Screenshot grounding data
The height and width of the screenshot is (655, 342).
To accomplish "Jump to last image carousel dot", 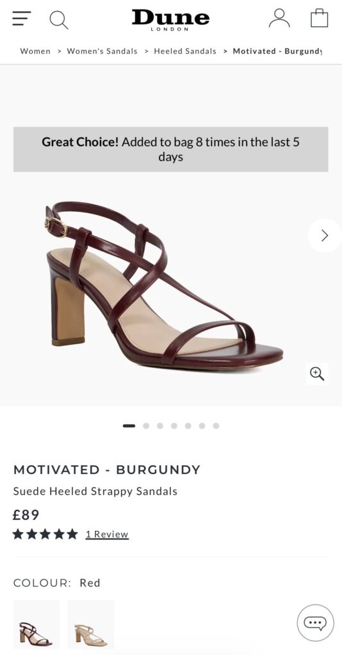I will coord(216,425).
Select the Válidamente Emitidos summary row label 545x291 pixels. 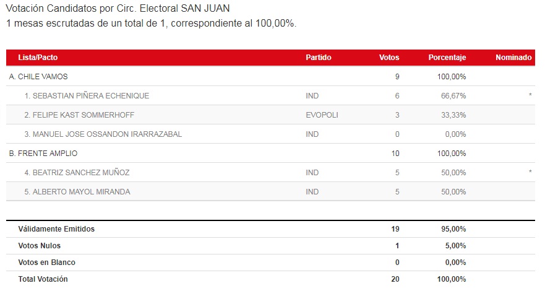[56, 229]

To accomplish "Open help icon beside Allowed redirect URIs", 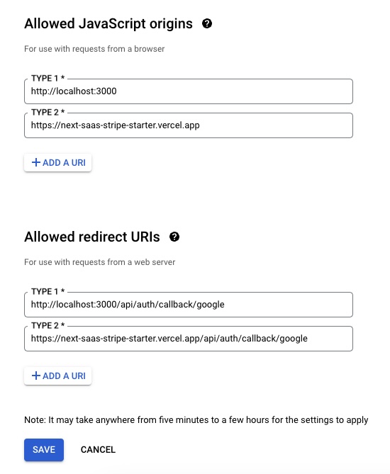I will point(174,237).
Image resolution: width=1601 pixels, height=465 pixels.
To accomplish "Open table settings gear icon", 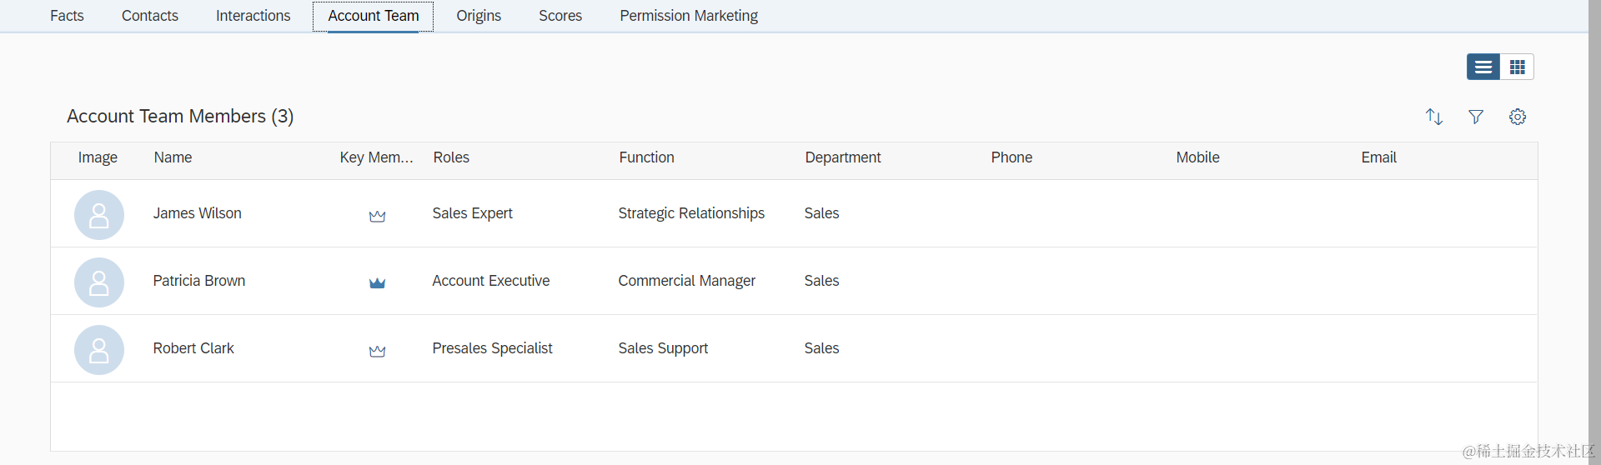I will 1517,117.
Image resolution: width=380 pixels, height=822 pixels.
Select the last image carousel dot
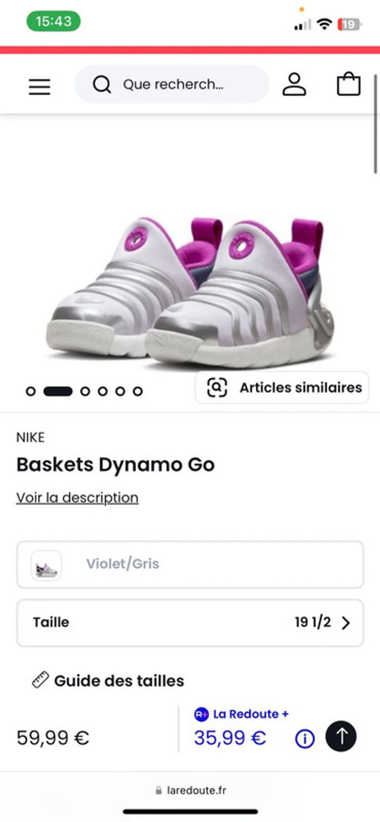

Assignment:
In the records above, collect each line with "height".

Result below:
The height and width of the screenshot is (655, 342).
Image resolution: width=1601 pixels, height=465 pixels.
Image resolution: width=380 pixels, height=822 pixels.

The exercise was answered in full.